:: WHAT IS BEING ASKED ::
Express the records, from the start through the line containing "[x=286, y=21]", as a two-column CSV with the columns instruction and response. Give one row per record, with the text and its answer each in a single quoted field, line breaks replaced by spaces, and the pictures omitted.

[Entries drawn from a collection]
▶

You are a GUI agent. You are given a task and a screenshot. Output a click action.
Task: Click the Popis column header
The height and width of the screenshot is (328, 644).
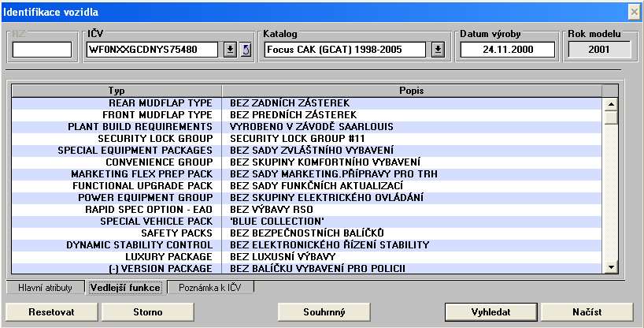pyautogui.click(x=412, y=91)
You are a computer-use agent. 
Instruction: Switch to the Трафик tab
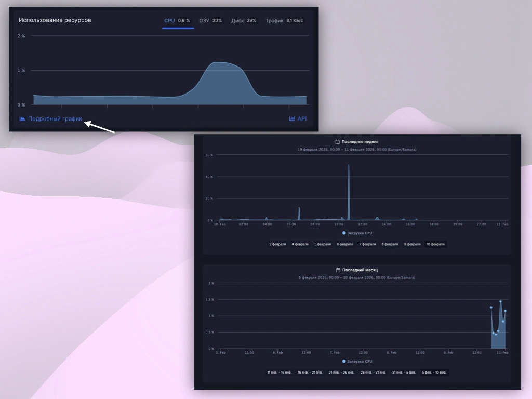[x=286, y=21]
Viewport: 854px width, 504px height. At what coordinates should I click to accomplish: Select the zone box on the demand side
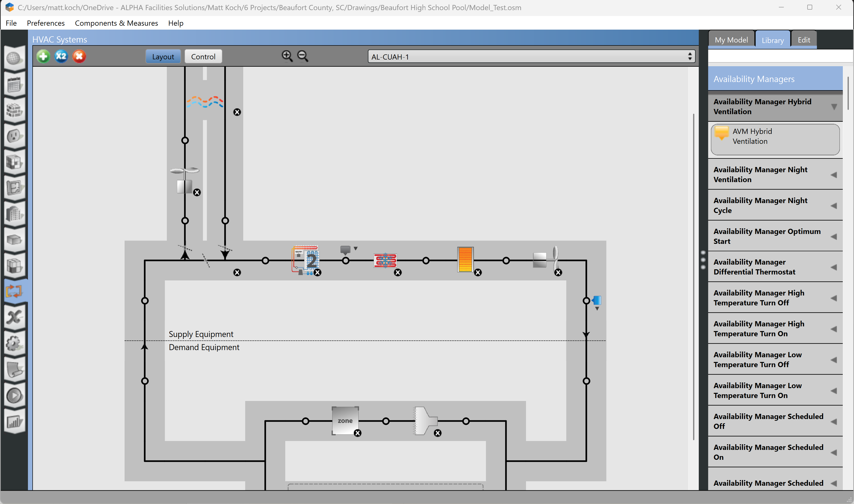click(x=345, y=421)
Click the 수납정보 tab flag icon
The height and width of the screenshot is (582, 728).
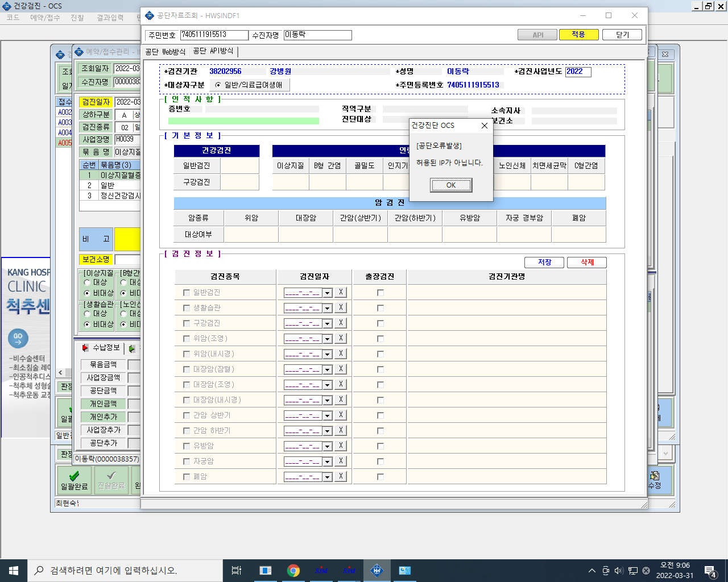[85, 348]
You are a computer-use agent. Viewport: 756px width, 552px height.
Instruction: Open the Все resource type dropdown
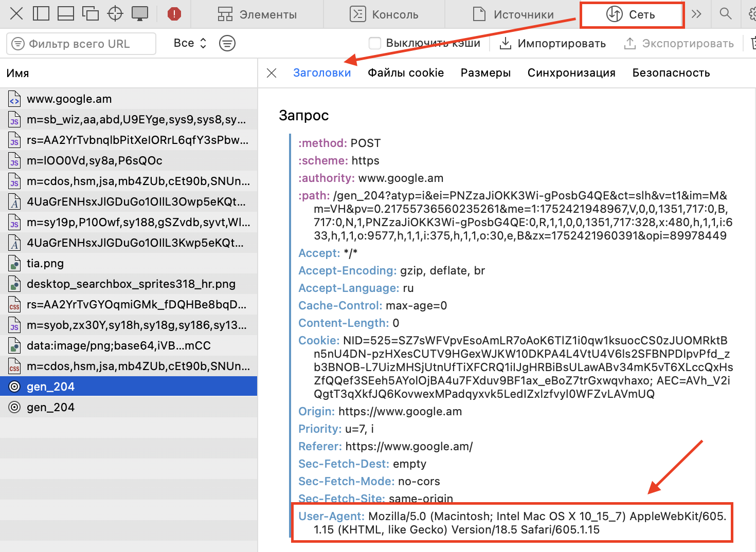tap(189, 43)
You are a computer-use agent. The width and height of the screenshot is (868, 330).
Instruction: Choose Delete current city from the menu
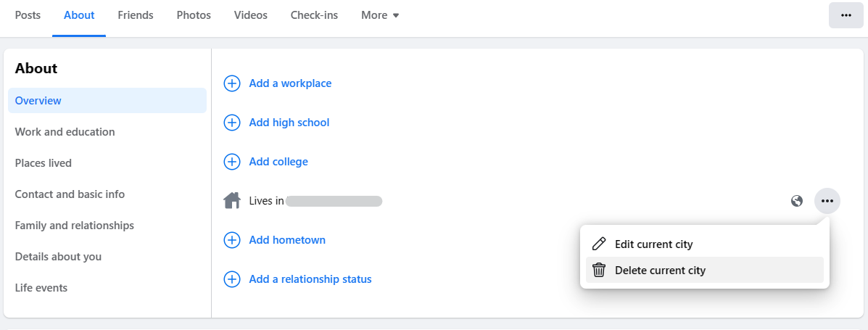pyautogui.click(x=660, y=271)
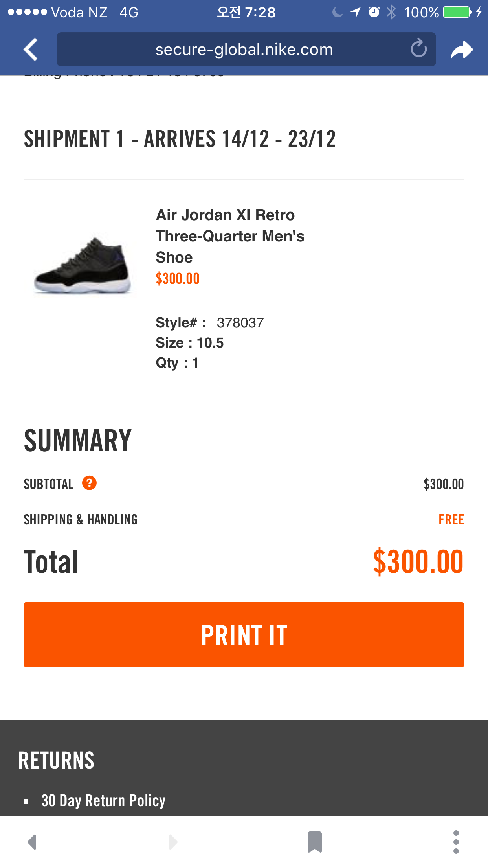The image size is (488, 868).
Task: Tap the secure-global.nike.com address field
Action: coord(244,50)
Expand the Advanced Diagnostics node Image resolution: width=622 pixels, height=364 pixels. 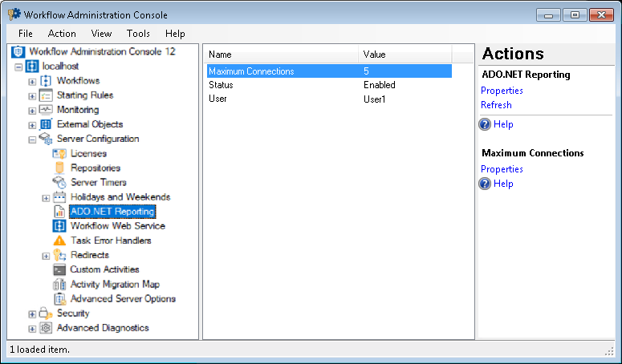pos(32,328)
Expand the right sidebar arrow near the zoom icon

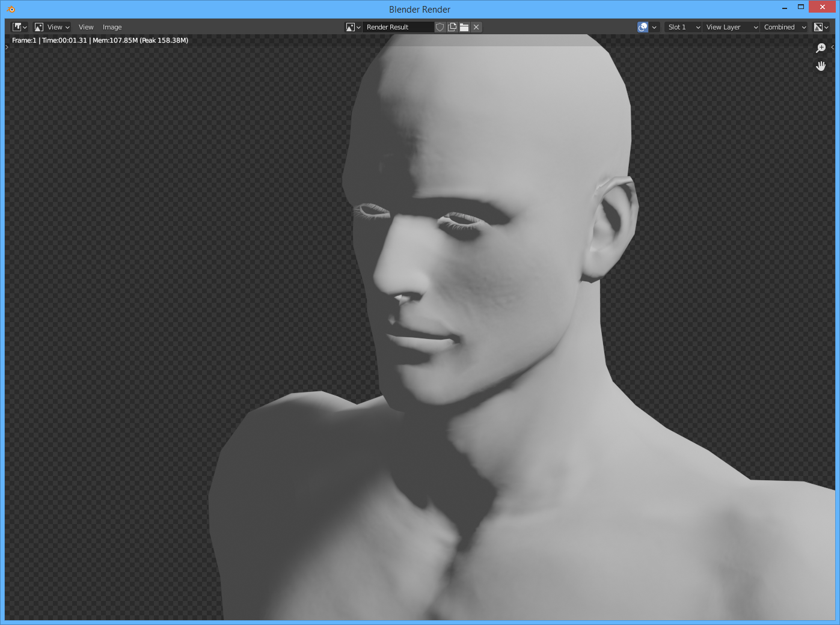click(832, 47)
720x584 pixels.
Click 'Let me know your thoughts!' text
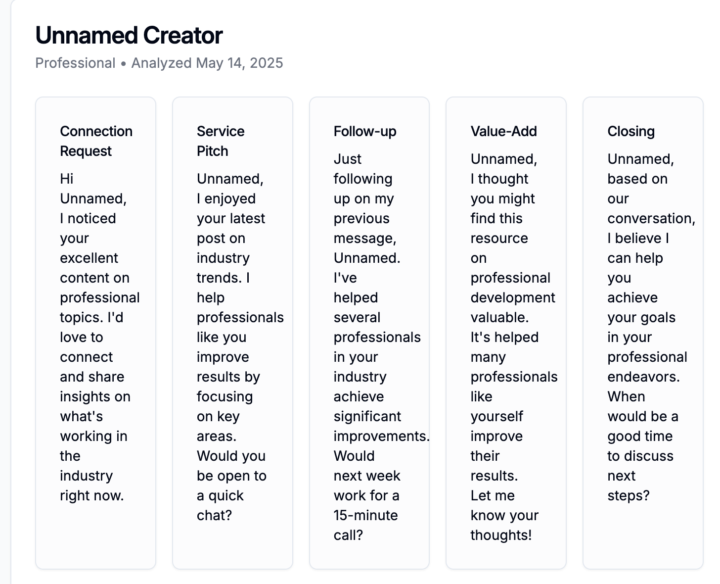click(504, 515)
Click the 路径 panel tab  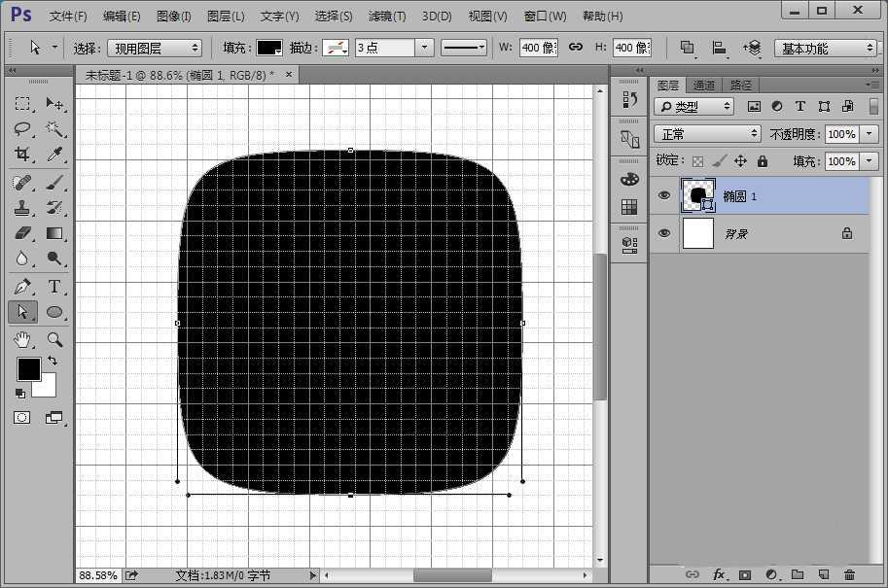[740, 86]
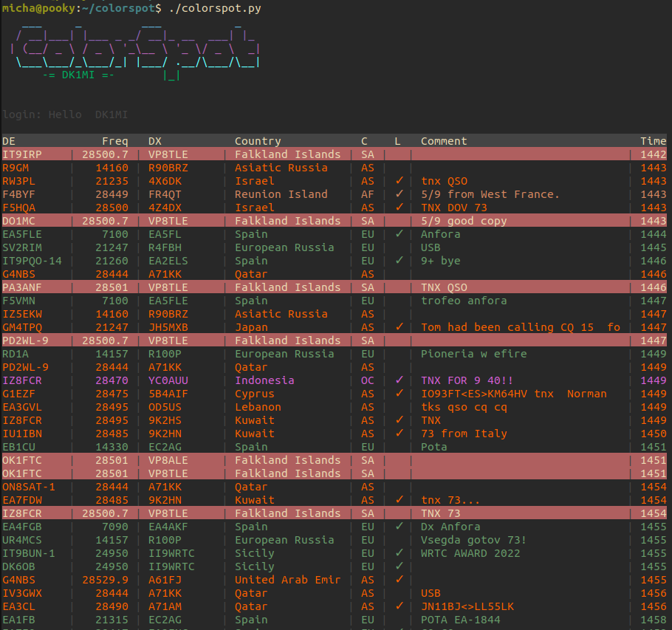672x630 pixels.
Task: Click the checkmark in the RW3PL row
Action: point(399,181)
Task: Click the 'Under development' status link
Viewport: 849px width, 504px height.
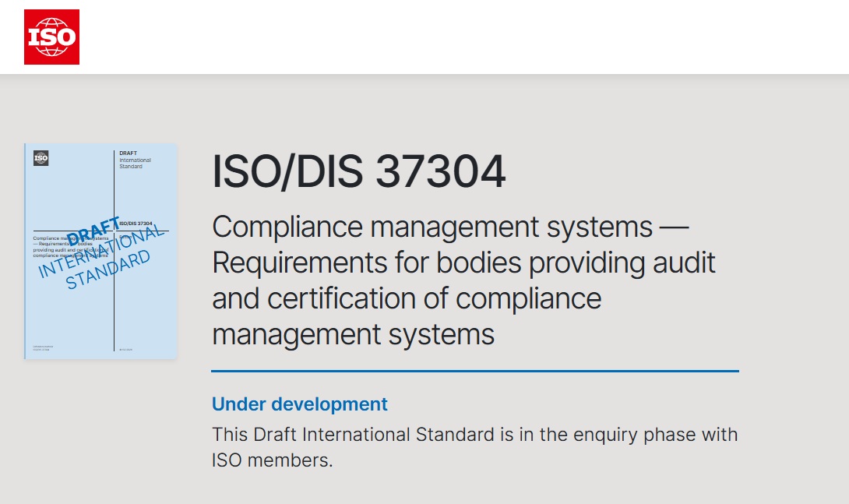Action: [299, 404]
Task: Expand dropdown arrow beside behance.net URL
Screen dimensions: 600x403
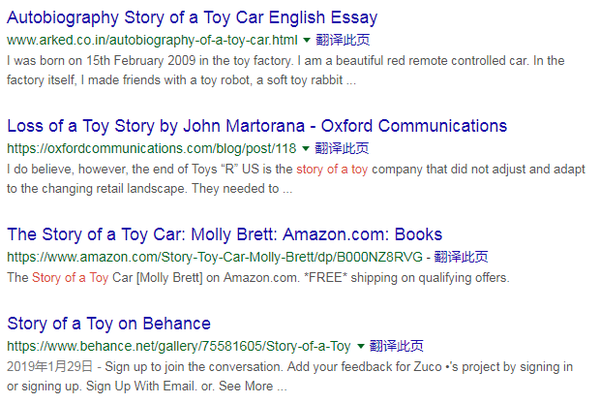Action: point(360,346)

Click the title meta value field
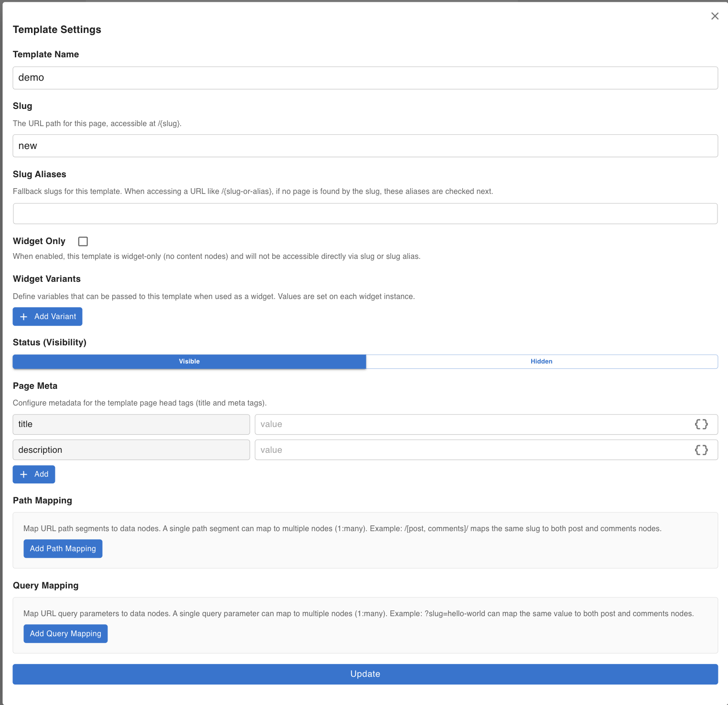coord(473,424)
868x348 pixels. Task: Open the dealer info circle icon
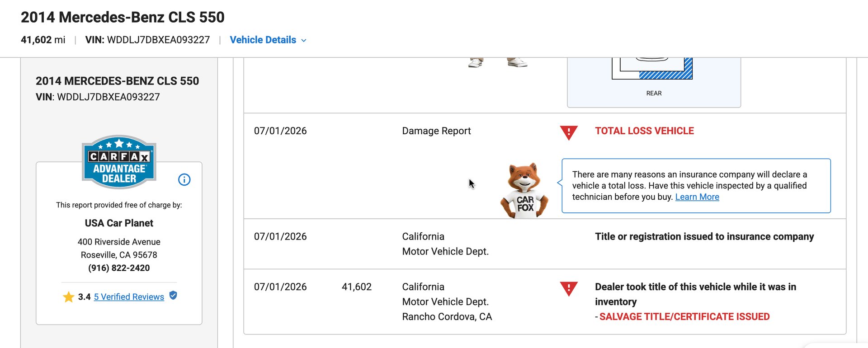[x=184, y=179]

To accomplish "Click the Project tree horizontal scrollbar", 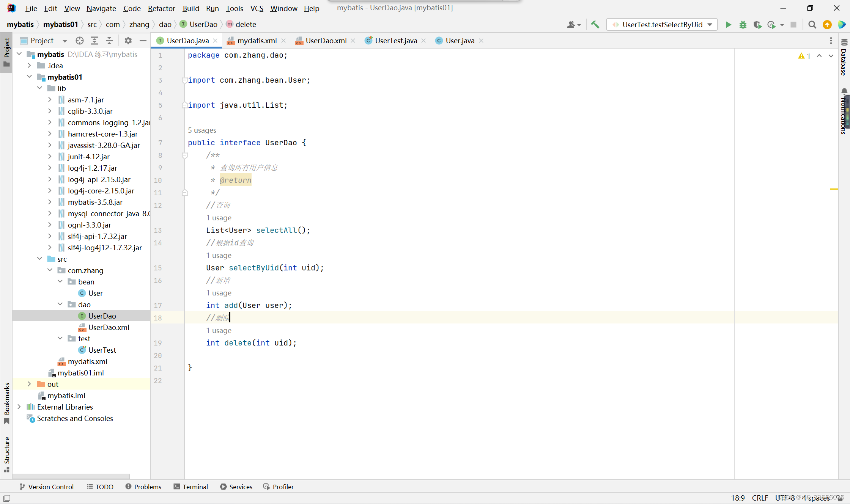I will [x=71, y=476].
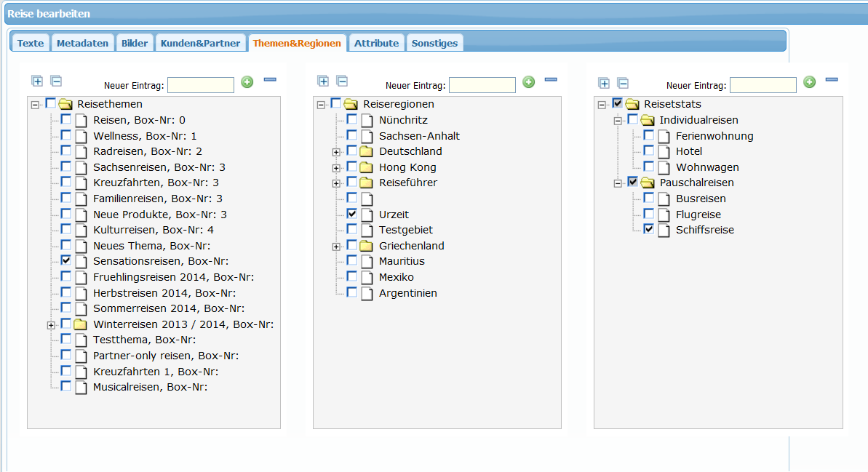Tick the Griechenland region checkbox
This screenshot has width=868, height=472.
pyautogui.click(x=352, y=245)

◀

:: SOLUTION ::
instruction,response
"You are a GUI agent. You are given a task and a screenshot. Output a click action. Task: Click the Popis column header The height and width of the screenshot is (328, 644).","pyautogui.click(x=412, y=91)"
"You are a computer-use agent. Instruction: Switch to the Трафик tab","[x=286, y=21]"